Real boy wanted for kinky fun. GSOH. Some strings attached. Must be able to get wood often. Swipe…
How would you swipe? What makes a man or a woman, anyway? What do you seek in a partner? Rosana Cade and Ivor MacAskill ask incredibly complex questions in their knotty and naughty The Making Of Pinocchio.
Playing with the trajectory of the classic children’s tale, the lovers in real life and theatrical double act interrogate MacAskill’s real life transition into masculinity; their own roles in the relationship, identity and the nature of performance itself.
Cade says there are no stories that best reflect their situation: once they were both lesbian, now MacAskill is trans and Cade, non-binary.
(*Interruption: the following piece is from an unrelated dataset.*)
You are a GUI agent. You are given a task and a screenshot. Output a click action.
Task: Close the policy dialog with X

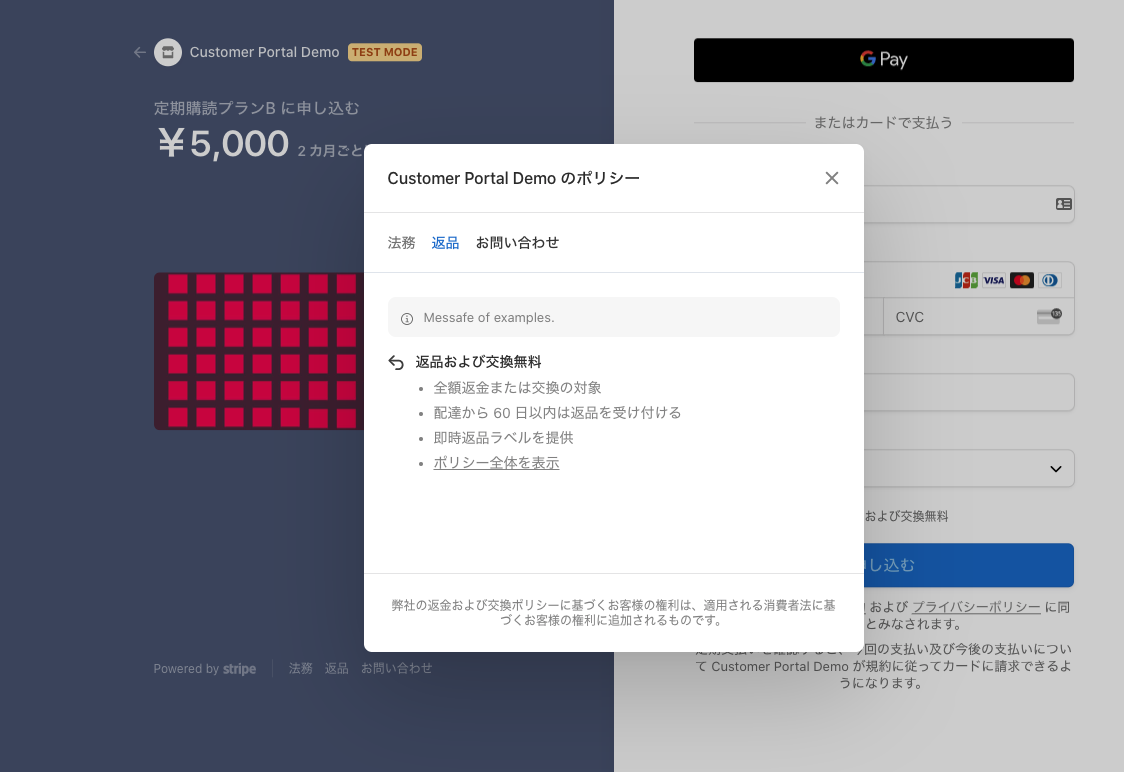(831, 178)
So they decided to reinvent a well known tale, as they too look at their own lived experience.
There’s a lot of knockabout stuff: asking “What’s the whale’s motivation?”, an orgiastic scene with glory holes and phallic objects deep in the bowels of Tramway, the couple braying like donkeys, etc but underneath lies an intelligent, rich sense of how film, physical theatre and storytelling works.
Tim Spooner’s plush red design emulates a warm womb, reinforcing ideas of creation and rebirth, and Kirstin McMahon provides duality within her split-screen cinematography.

Several scenes make me cry: the duo talking about power balances in their relationship with great tenderness and candour, a cover between a pre and post- top surgery MacAskill of When You Wish Upon A Star, and the moving finale where the couple cuddle up inside a virtual whale, stating we’re all works in progress. Yas Clarke’s sound throbs like a heartbeat- the rhythm of strength and resilience that is a constant inside us all. Until, one day, it’s not.
Ultimately, it’s all quite a trip- at the end, I feel like I’ve been put through an emotional wood chipper, but in the best way possible. I tell no lies.